US 12,248,455 B1
Systems and methods for generic data parsing applications
Roman Cwalina, Vernon, CT (US); Shashank Jain, Austin, TX (US); Vishesh Kain, Delhi (IN); Rudrappa Malapur, Karnataka (IN); and Kalyani Chidrawar, Maharashtra (IN)
Assigned to The Travelers Indemnity Company, Hartford, CT (US)
Filed by The Travelers Indemnity Company, Hartford, CT (US)
Filed on Nov. 2, 2023, as Appl. No. 18/500,390.
Application 18/500,390 is a continuation of application No. 17/235,148, filed on Apr. 20, 2021, granted, now 12,001,416.
This patent is subject to a terminal disclaimer.
Int. Cl.

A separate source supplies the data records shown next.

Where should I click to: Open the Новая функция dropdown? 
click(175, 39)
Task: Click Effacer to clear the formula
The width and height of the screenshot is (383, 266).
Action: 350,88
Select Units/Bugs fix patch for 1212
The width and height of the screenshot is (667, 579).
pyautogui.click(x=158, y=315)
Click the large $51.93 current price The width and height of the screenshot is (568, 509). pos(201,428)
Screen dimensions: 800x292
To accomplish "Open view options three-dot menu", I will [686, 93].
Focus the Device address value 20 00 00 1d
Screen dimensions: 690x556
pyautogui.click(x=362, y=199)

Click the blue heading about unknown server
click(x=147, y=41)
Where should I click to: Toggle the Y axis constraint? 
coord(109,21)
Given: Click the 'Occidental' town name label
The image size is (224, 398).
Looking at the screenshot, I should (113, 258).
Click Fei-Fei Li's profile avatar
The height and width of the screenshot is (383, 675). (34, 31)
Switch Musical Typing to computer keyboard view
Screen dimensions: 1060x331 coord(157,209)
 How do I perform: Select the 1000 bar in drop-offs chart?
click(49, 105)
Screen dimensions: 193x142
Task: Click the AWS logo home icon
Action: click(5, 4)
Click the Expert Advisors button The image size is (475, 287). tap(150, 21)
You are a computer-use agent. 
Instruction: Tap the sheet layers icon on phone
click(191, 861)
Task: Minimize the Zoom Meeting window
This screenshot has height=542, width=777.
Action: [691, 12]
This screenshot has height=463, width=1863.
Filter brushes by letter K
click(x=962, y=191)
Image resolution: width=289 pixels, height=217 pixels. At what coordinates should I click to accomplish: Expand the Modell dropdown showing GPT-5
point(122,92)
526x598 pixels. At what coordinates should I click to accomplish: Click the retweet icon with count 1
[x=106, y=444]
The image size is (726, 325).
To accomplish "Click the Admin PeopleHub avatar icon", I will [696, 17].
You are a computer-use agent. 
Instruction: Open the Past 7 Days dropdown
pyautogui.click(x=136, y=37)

G06F 16/00 (2019.01); G06F 16/182 (2019.01); G06F 16/21 (2019.01); G06F 16/22 (2019.01); G06F 16/2455 (2019.01); G06F 16/435 (2019.01)
CPC G06F 16/2272 (2019.01) [G06F 16/182 (2019.01); G06F 16/211 (2019.01); G06F 16/214 (2019.01); G06F 16/2455 (2019.01); G06F 16/24564 (2019.01); G06F 16/435 (2019.01)] 21 Claims
OG exemplary drawing
 
1. A method for loading semi-structured data into a data storage structure operable to accept and respond to structured queries, comprising:
deriving, by at least one electronic processing device and by execution of schema derivation rules stored in at least one non-transitory computer readable medium, a schema, by:
receiving, from a user and via a User Interface (UI), first input comprising a command and an identifier of a semi-structured data source;
extracting, utilizing the identifier of the semi-structured data source and from the semi-structured data source, a listing of tables and fields;
generating a unique identifier for each extracted table and field;
identifying keys linking two or more extracted tables;
creating a plurality of output files descriptive of the extracted tables and fields, the unique identifiers for the tables and fields, and the keys, thereby defining the schema;
generating, based on the plurality of output files, a plurality of table create statements; and
storing the plurality of table create statements in a schema definition file;
creating, by the at least one electronic processing device and by execution of the base layer creation rules stored in the at least one non-transitory computer readable medium, a base layer, by:
extracting, for each record in the semi-structured data source, all fields and corresponding values;
comparing each of the extracted fields and values to the plurality of output files descriptive of the extracted tables and fields;
mapping each of the extracted field values to a base layer table identified by a base layer table name;
storing an indication of the mapping for each of the extracted field values in a partition of a distributed file system;
creating, by executing at least one of the table create statements stored in the schema definition file, a plurality of base layer tables;
writing, utilizing the stored mapping for each of the extracted field values, each of the extracted field values into a corresponding base layer table of the plurality of base layer tables; and
creating, by the at least one electronic processing device and by execution of the Single Subject Layer (SSL) creation rules stored in the at least one non-transitory computer readable medium, an SSL layer, by:
creating, utilizing a mapping sheet comprising at least one column of data descriptive of at least one data relationship, an SSL configuration file;
generating, automatically, by executing a generic script and utilizing the SSL configuration file, SSL table creation code;
creating, utilizing the SSL table creation code, a plurality of SSL tables; and
loading the plurality of SSL tables with the corresponding values from the extracted fields of the records in the semi-structured data source.